1B-2
IMPROVING CERVICAL CANCER PRIMARY SCREENING AND DIAGNOSTIC FOLLOW-UP IN AUSTRIA – A DECISION-ANALYTIC BENEFIT-HARM ANALYSIS
In Austria, current opportunistic cervical cancer screening program includes annual Pap cytology for women as of age 18 years. However, new primary screening tests with increased test-sensitivity in combination with risk-based follow-up algorithms may improve the trade-off between benefits and overtreatment. Our aim was to systematically evaluate the benefit-harm balance of different cervical cancer primary screening strategies for the Austrian context.
Method(s):
We used a validated Markov-state-transition model calibrated to the Austrian epidemiological setting and clinical context of the disease to evaluate different screening strategies that differ by primary screening test (cytology, p16/Ki-67-dual stain, and HPV-testing alone or in combinations), screening interval, age, and specific follow-up algorithms for women with positive test results. Austrian clinical and epidemiological data, as well as test accuracy data from international meta-analyses and trials were used. Predicted outcomes were reduction in cervical cancer incidence, -mortality, overtreatment (defined as conization with histological diagnosis of no lesion or a lesion grade CIN1), and the incremental harm-benefit ratios (IHBR) measured in numbers of overtreatment per additional prevented cervical cancer death. Comprehensive sensitivity analyses were performed.
Result(s):
Based on our results, HPV-based primary screening strategies are more effective compared with cytology or with p16/Ki-67-testing alone. Adopting risk-based follow-up algorithms including p16/Ki-67 triage for women with ASCUS/LSIL and colposcopy referral for women with HSIL or p16/Ki-67-positivity can reduce overtreatment.
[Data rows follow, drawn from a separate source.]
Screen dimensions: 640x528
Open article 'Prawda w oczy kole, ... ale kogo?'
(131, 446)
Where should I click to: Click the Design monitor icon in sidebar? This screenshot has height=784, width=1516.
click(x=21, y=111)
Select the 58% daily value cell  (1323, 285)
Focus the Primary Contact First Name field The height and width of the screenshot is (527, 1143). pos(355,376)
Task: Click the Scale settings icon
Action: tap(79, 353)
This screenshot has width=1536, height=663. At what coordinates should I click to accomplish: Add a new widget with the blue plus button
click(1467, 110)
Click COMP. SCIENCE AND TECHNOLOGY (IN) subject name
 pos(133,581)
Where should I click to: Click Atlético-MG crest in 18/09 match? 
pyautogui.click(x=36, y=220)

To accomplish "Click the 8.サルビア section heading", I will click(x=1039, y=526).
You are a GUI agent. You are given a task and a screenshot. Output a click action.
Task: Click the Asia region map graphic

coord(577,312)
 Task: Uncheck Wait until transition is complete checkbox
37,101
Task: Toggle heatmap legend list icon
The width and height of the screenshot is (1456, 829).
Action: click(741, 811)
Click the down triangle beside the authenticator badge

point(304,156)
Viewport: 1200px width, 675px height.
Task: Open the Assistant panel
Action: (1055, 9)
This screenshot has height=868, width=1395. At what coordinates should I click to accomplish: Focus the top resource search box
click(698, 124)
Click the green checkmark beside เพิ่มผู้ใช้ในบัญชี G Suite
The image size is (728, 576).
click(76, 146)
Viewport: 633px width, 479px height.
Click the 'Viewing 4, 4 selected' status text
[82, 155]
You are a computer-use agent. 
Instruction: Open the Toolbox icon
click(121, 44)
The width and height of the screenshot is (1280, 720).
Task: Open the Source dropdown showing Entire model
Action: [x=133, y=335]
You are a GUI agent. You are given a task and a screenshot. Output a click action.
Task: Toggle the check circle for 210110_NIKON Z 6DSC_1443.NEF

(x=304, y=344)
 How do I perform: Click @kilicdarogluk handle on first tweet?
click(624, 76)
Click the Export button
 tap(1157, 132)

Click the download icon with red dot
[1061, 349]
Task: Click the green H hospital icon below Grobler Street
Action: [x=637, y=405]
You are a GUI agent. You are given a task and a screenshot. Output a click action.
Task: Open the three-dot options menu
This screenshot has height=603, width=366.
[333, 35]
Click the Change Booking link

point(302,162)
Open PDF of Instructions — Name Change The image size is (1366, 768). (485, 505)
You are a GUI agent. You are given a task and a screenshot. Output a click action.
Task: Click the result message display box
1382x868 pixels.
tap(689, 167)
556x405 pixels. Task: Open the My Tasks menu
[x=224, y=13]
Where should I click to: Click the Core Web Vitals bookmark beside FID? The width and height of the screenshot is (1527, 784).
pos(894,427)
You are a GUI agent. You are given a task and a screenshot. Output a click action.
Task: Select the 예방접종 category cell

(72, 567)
In the base-case analysis (31-43% screening adherence in women below 60 years of age), biennial HPV+cytology cotesting seemed to be the optimal screening strategy (IHBR: 45 unnecessary conizations per additional prevented cancer death). Annual screening strategies resulted in much higher IHBRs (131-355 unnecessary conizations per additional prevented cancer death). Based on the IHBRs, the screening interval may be extended to 3 years in populations with screening adherence of 40%-60% and to 5 years in populations with higher adherence rate. The age for screening initiation could be extended from 18 to 24 years without significant loss in effectiveness, but with reduced overtreatment.
Conclusion(s):
Based on our benefit-harm analysis, HPV-based screening in women of the age 30 years or older and cytology in younger women at screening intervals of at least 2 years incorporating a risk-based follow-up algorithm can be recommended for the Austrian screening setting. Screening should be initiated in women of the age 20-24 years.